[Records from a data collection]
::::::::
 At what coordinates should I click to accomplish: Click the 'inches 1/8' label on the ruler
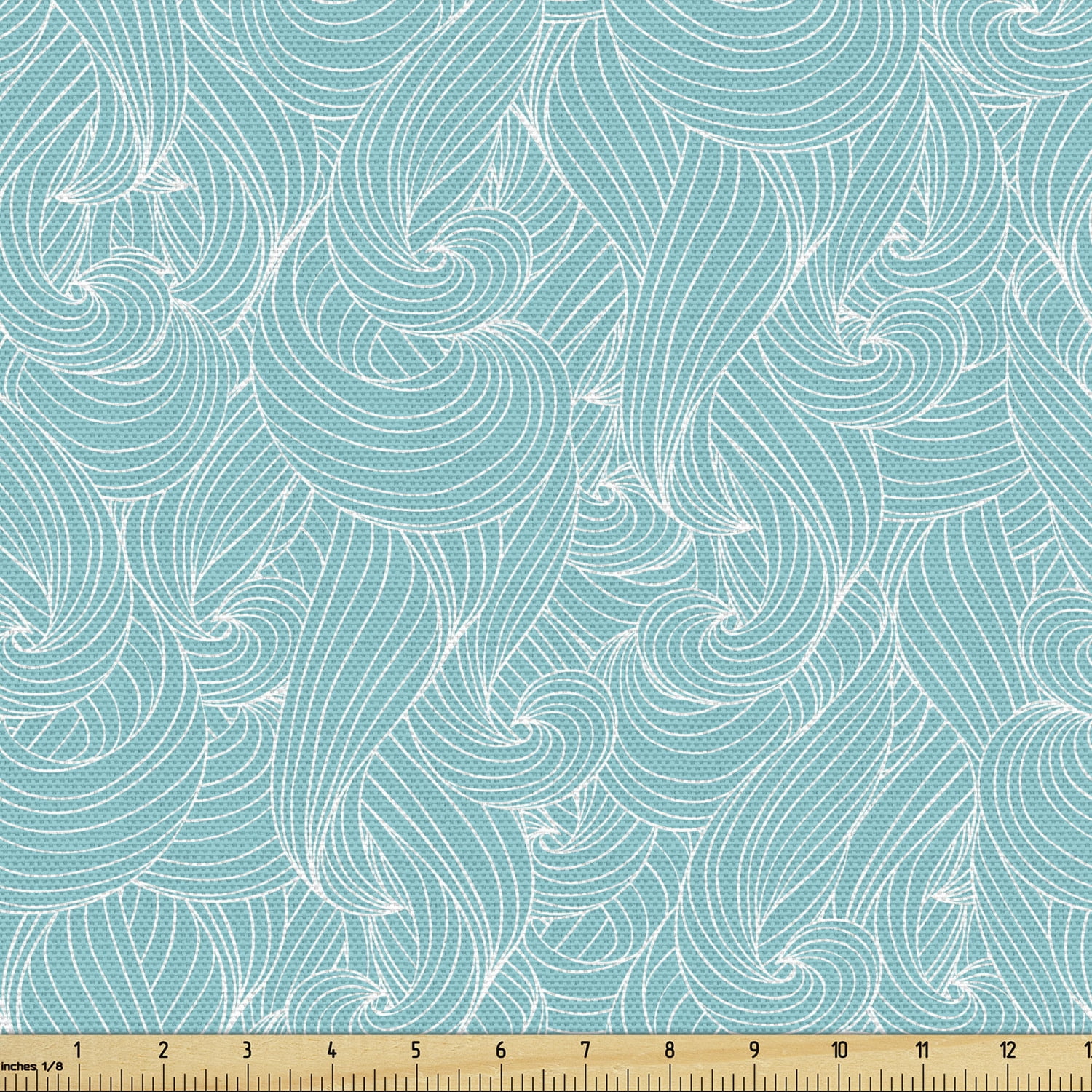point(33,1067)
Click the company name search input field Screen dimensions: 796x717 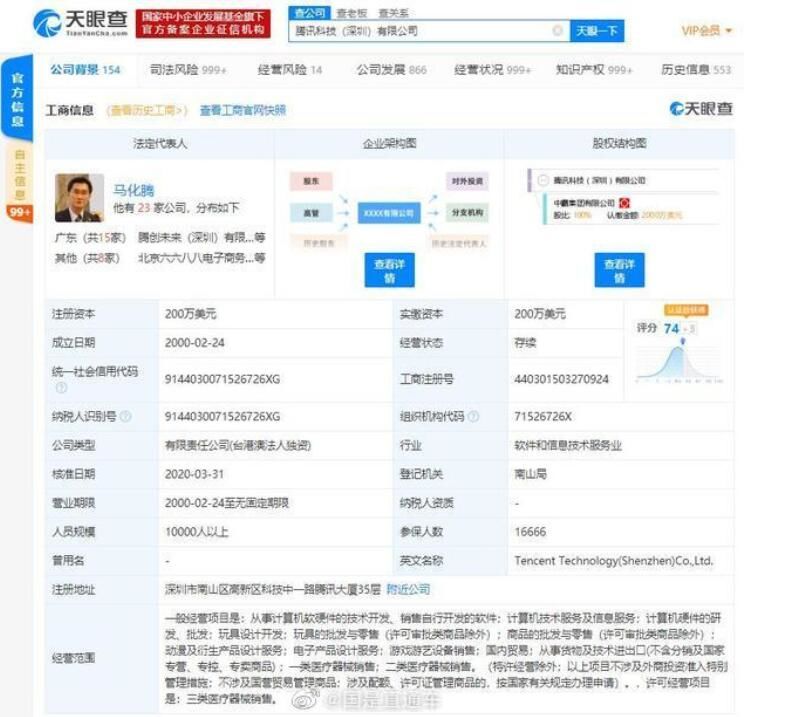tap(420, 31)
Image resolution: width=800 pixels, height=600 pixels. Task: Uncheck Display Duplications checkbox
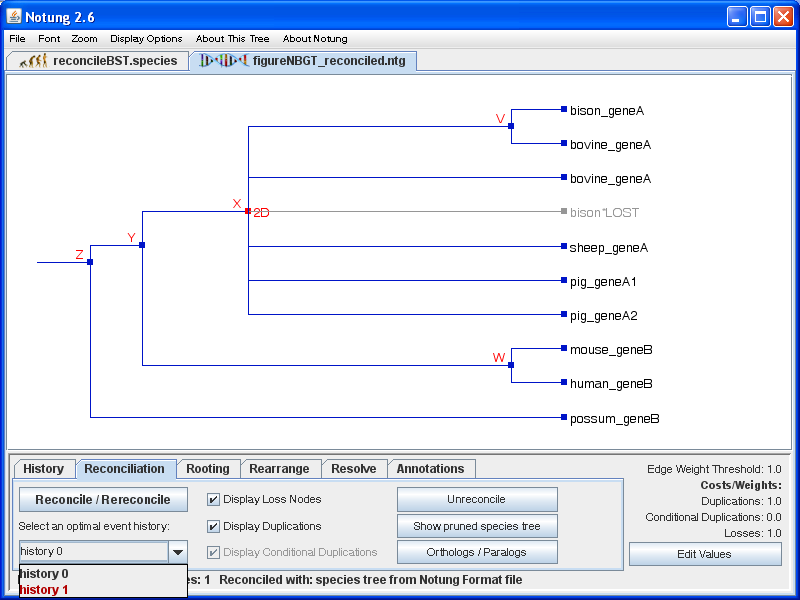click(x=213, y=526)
::::::::
### Task description
In the copy, include exactly the lines from the one containing "Image resolution: width=800" through the last line of the records, and no pictures or other text.

### Exercise result
Image resolution: width=800 pixels, height=600 pixels. Task: Uncheck Display Duplications checkbox
click(x=213, y=526)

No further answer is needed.